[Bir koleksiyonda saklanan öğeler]
★ ★ ★ ★ ★

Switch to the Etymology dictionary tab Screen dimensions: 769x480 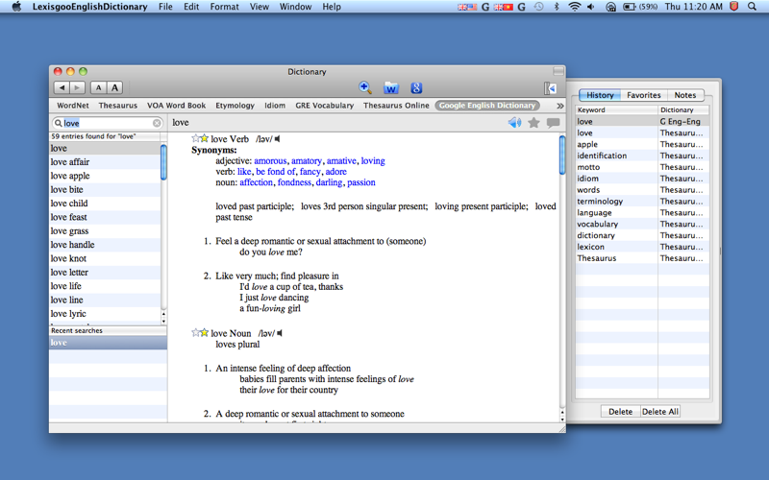[235, 106]
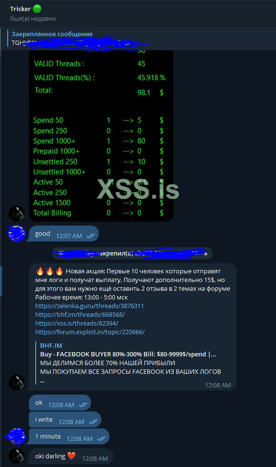Open the statistics image with green text
276x467 pixels.
point(101,136)
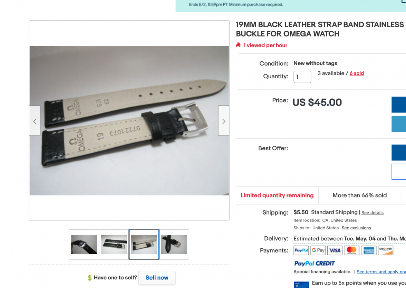Click the Mastercard icon

pos(351,250)
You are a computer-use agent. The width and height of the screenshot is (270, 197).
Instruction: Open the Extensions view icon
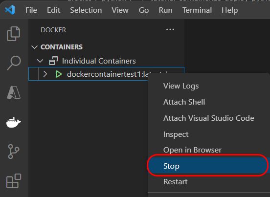point(14,181)
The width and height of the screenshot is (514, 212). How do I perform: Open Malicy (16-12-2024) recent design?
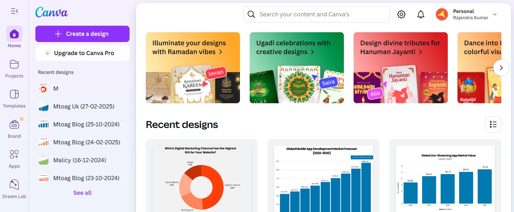[80, 160]
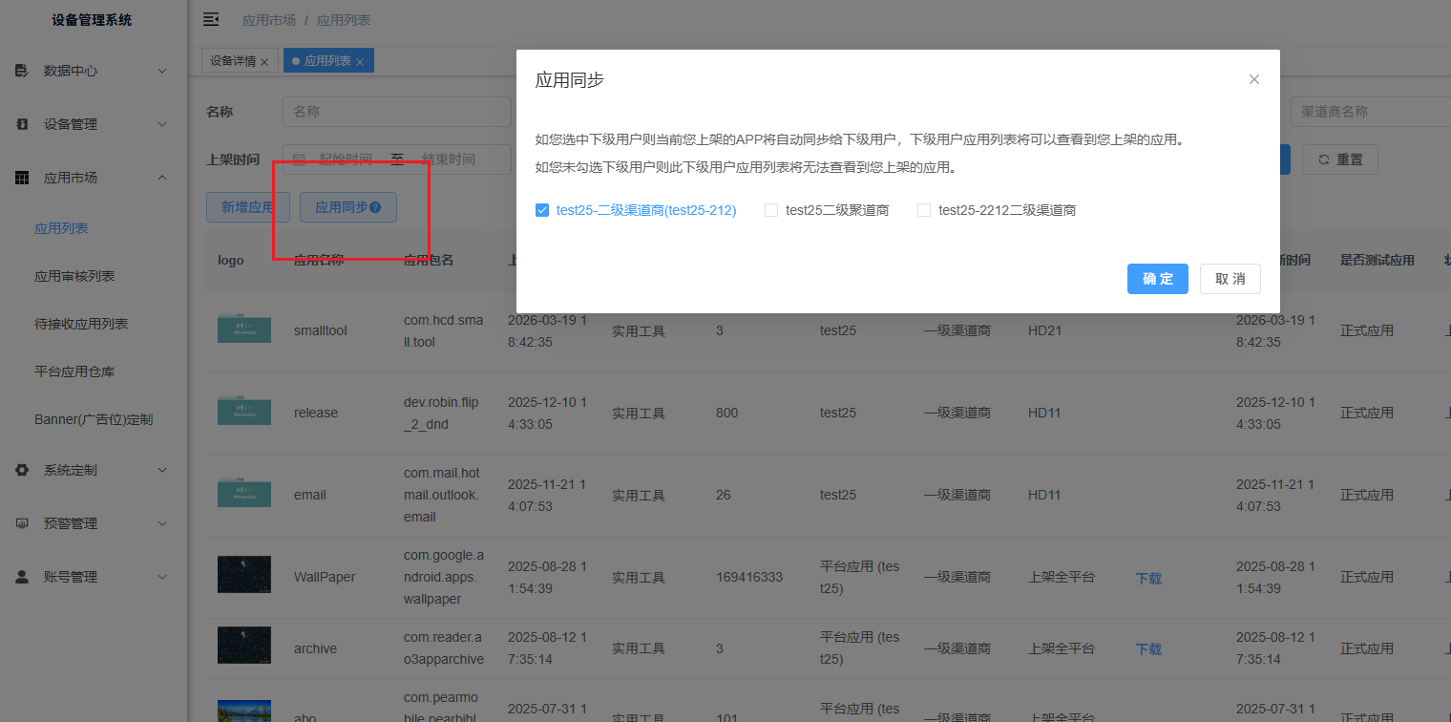This screenshot has height=722, width=1451.
Task: Click the 名称 search input field
Action: [397, 112]
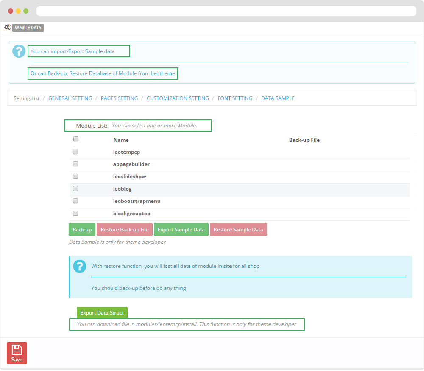Click the floppy disk Save icon

click(x=17, y=350)
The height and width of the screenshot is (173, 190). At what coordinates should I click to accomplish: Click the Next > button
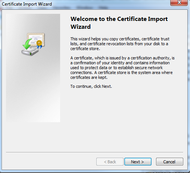click(x=138, y=162)
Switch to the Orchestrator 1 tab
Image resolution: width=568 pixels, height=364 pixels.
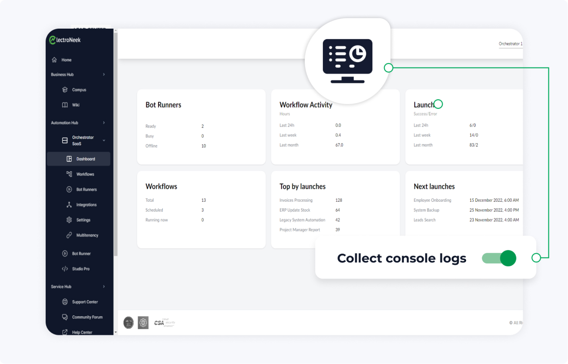tap(510, 43)
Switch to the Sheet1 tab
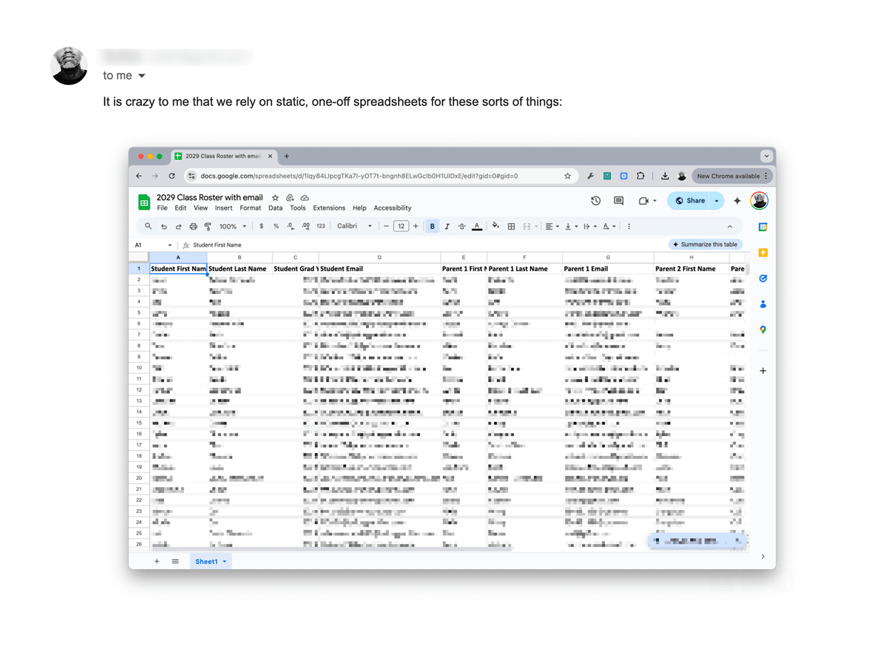 (206, 562)
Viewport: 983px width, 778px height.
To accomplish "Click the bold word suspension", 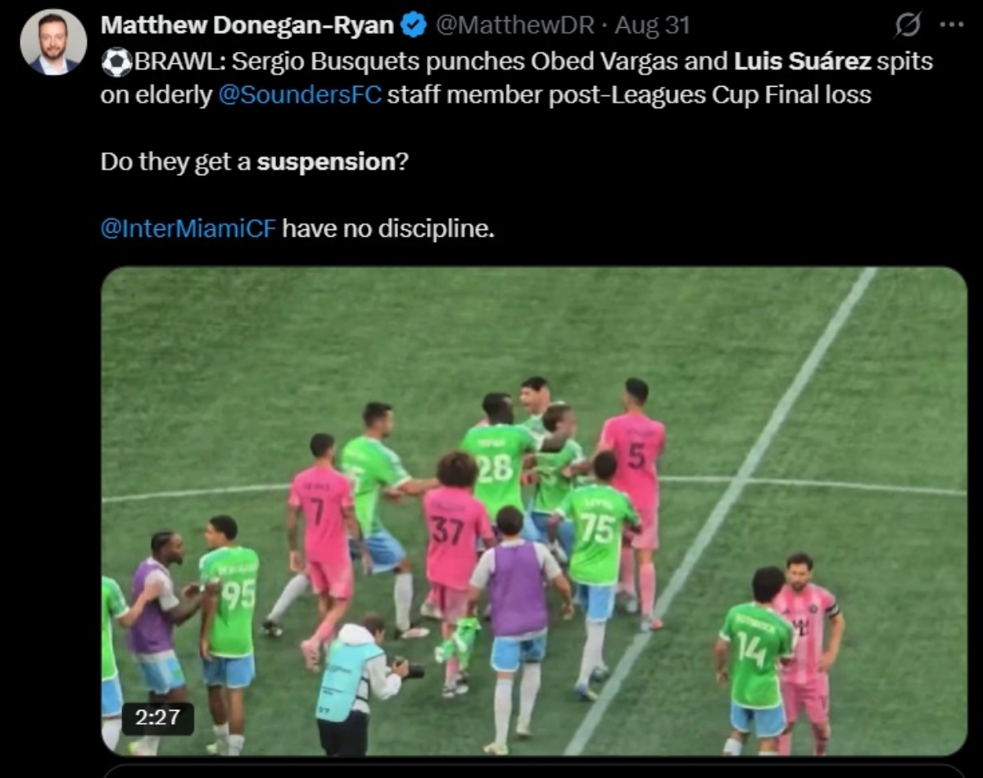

★ ★ ★ ★ ★

Verilen talimat: Yukarıdaki satırlardan "Switch to the Sheet1 tab" ifadesini içeren satırdan başlayıp en son satıra kadar (ikisi de dahil) olanları, boş satırları atlayarak numaralı bir liste hâlinde sıralar mısın? Resimleri yanıta katma.

Görevin çözümü:
1. Switch to the Sheet1 tab
2.  (206, 562)
3. Viewport: 983px width, 778px height.
4. To accomplish "Click the bold word suspension", 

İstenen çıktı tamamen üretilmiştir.